[Interface element records]
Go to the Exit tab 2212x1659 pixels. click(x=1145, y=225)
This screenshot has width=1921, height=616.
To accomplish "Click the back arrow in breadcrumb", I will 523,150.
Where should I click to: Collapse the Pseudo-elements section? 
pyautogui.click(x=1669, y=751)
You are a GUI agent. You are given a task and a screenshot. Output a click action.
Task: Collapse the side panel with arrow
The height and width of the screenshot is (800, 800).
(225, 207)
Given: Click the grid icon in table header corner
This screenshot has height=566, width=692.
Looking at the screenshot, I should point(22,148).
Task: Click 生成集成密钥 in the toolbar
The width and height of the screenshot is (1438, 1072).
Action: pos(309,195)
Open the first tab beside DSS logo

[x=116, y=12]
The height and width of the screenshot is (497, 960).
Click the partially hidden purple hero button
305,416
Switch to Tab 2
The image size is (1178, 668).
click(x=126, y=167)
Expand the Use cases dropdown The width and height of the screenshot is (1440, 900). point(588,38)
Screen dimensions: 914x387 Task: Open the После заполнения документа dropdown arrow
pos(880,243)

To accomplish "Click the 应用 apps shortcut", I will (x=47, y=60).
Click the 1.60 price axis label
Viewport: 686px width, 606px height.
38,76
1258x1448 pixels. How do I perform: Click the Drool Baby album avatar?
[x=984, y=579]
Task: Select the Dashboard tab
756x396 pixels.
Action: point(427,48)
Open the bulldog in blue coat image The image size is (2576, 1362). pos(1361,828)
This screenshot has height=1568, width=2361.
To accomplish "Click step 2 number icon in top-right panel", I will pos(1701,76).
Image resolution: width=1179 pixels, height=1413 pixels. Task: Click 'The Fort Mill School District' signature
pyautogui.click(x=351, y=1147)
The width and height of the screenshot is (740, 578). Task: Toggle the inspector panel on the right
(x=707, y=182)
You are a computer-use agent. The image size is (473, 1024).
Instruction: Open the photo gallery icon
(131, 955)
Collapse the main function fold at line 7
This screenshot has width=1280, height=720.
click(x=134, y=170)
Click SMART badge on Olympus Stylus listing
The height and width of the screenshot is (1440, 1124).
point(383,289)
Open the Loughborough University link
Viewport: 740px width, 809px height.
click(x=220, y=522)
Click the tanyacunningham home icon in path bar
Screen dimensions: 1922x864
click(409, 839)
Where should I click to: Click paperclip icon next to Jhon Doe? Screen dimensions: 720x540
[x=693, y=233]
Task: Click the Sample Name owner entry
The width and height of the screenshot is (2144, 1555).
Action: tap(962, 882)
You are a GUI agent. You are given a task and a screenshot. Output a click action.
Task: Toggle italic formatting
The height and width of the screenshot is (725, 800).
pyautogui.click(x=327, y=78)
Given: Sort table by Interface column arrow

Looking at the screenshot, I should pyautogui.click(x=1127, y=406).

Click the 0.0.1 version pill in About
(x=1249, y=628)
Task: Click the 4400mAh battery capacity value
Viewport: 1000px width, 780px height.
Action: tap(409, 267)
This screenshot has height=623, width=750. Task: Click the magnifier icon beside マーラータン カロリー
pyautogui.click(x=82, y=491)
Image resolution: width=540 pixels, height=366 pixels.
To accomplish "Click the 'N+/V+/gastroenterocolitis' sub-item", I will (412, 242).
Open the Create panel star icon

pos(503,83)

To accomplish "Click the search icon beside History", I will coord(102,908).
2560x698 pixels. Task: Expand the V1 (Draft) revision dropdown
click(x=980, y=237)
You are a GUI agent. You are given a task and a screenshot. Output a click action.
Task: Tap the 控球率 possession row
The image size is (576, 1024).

__Objective__. Please rewrite every line of the records above as a JSON list of strings, one string per line, leaving out blank lines.

__Response to the task__.
[
  "Go to the Exit tab 2212x1659 pixels. click(x=1145, y=225)",
  "This screenshot has width=1921, height=616.",
  "To accomplish \"Click the back arrow in breadcrumb\", I will 523,150.",
  "Where should I click to: Collapse the Pseudo-elements section? ",
  "pyautogui.click(x=1669, y=751)",
  "You are a GUI agent. You are given a task and a screenshot. Output a click action.",
  "Task: Collapse the side panel with arrow",
  "The height and width of the screenshot is (800, 800).",
  "(225, 207)",
  "Given: Click the grid icon in table header corner",
  "This screenshot has height=566, width=692.",
  "Looking at the screenshot, I should point(22,148).",
  "Task: Click 生成集成密钥 in the toolbar",
  "The width and height of the screenshot is (1438, 1072).",
  "Action: pos(309,195)",
  "Open the first tab beside DSS logo",
  "[x=116, y=12]",
  "The height and width of the screenshot is (497, 960).",
  "Click the partially hidden purple hero button",
  "305,416",
  "Switch to Tab 2",
  "The image size is (1178, 668).",
  "click(x=126, y=167)",
  "Expand the Use cases dropdown The width and height of the screenshot is (1440, 900). point(588,38)",
  "Screen dimensions: 914x387 Task: Open the После заполнения документа dropdown arrow",
  "pos(880,243)",
  "To accomplish \"Click the 应用 apps shortcut\", I will (x=47, y=60).",
  "Click the 1.60 price axis label",
  "Viewport: 686px width, 606px height.",
  "38,76",
  "1258x1448 pixels. How do I perform: Click the Drool Baby album avatar?",
  "[x=984, y=579]",
  "Task: Select the Dashboard tab",
  "756x396 pixels.",
  "Action: point(427,48)",
  "Open the bulldog in blue coat image The image size is (2576, 1362). pos(1361,828)",
  "This screenshot has height=1568, width=2361.",
  "To accomplish \"Click step 2 number icon in top-right panel\", I will pos(1701,76).",
  "Image resolution: width=1179 pixels, height=1413 pixels. Task: Click 'The Fort Mill School District' signature",
  "pyautogui.click(x=351, y=1147)",
  "The width and height of the screenshot is (740, 578). Task: Toggle the inspector panel on the right",
  "(x=707, y=182)",
  "You are a computer-use agent. The image size is (473, 1024).",
  "Instruction: Open the photo gallery icon",
  "(131, 955)",
  "Collapse the main function fold at line 7",
  "This screenshot has width=1280, height=720.",
  "click(x=134, y=170)",
  "Click SMART badge on Olympus Stylus listing",
  "The height and width of the screenshot is (1440, 1124).",
  "point(383,289)",
  "Open the Loughborough University link",
  "Viewport: 740px width, 809px height.",
  "click(x=220, y=522)",
  "Click the tanyacunningham home icon in path bar",
  "Screen dimensions: 1922x864",
  "click(409, 839)",
  "Where should I click to: Click paperclip icon next to Jhon Doe? Screen dimensions: 720x540",
  "[x=693, y=233]",
  "Task: Click the Sample Name owner entry",
  "The width and height of the screenshot is (2144, 1555).",
  "Action: tap(962, 882)",
  "You are a GUI agent. You are given a task and a screenshot. Output a click action.",
  "Task: Toggle italic formatting",
  "The height and width of the screenshot is (725, 800).",
  "pyautogui.click(x=327, y=78)",
  "Given: Sort table by Interface column arrow",
  "Looking at the screenshot, I should pyautogui.click(x=1127, y=406).",
  "Click the 0.0.1 version pill in About",
  "(x=1249, y=628)",
  "Task: Click the 4400mAh battery capacity value",
  "Viewport: 1000px width, 780px height.",
  "Action: tap(409, 267)",
  "This screenshot has height=623, width=750. Task: Click the magnifier icon beside マーラータン カロリー",
  "pyautogui.click(x=82, y=491)",
  "Image resolution: width=540 pixels, height=366 pixels.",
  "To accomplish \"Click the 'N+/V+/gastroenterocolitis' sub-item\", I will (412, 242).",
  "Open the Create panel star icon",
  "pos(503,83)",
  "To accomplish \"Click the search icon beside History\", I will coord(102,908).",
  "2560x698 pixels. Task: Expand the V1 (Draft) revision dropdown",
  "click(x=980, y=237)",
  "You are a GUI agent. You are given a task and a screenshot. Output a click action.",
  "Task: Tap the 控球率 possession row",
  "The image size is (576, 1024)."
]